Beginning with the line that holds "Screen dimensions: 642x564" and ending with the last line below, repeat each line exactly, leaving any pictures out.

### Stored data

Start of Block

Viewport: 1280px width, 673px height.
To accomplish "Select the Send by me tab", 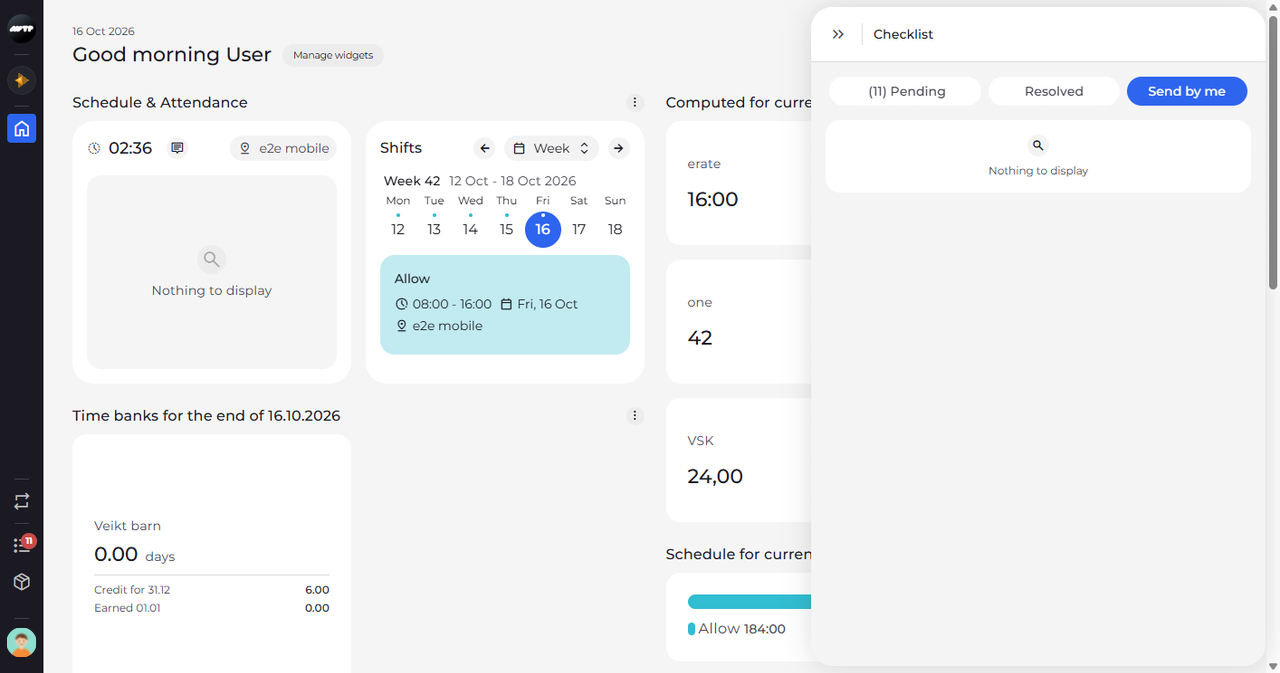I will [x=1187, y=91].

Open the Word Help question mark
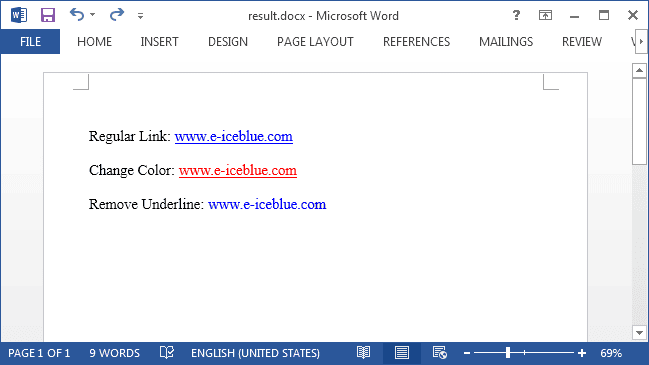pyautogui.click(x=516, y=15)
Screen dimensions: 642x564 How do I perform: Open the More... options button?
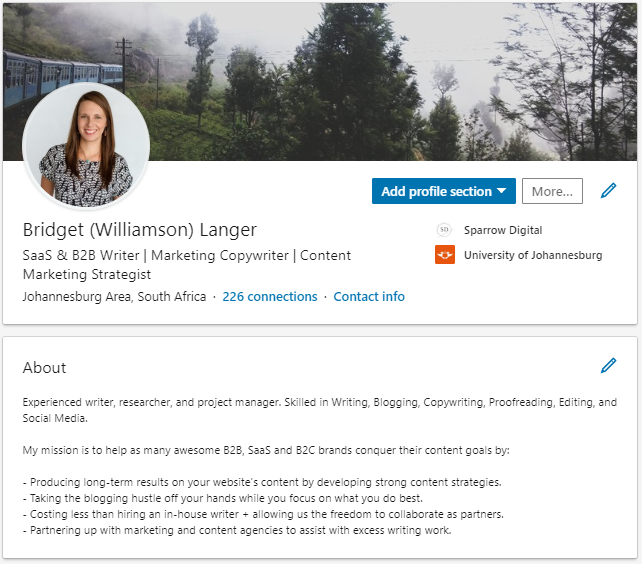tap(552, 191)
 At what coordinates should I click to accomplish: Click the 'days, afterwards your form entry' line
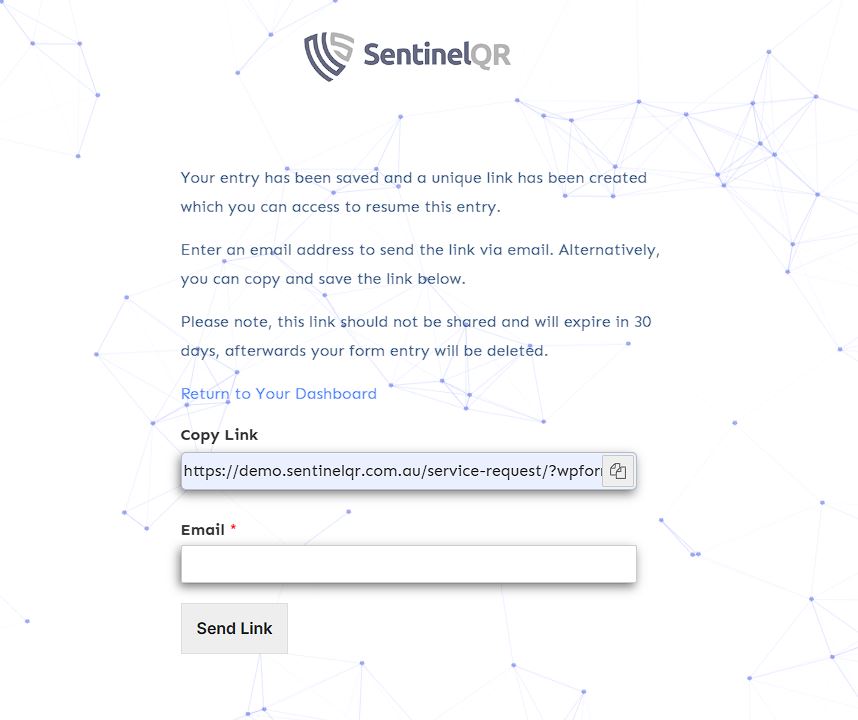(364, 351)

End of Block

### EXERCISE RESULT
Screen dimensions: 642x564 How do I perform: Open the More... options button?
tap(552, 191)
 At what coordinates should I click to accomplish: Click the 'days, afterwards your form entry' line
(364, 351)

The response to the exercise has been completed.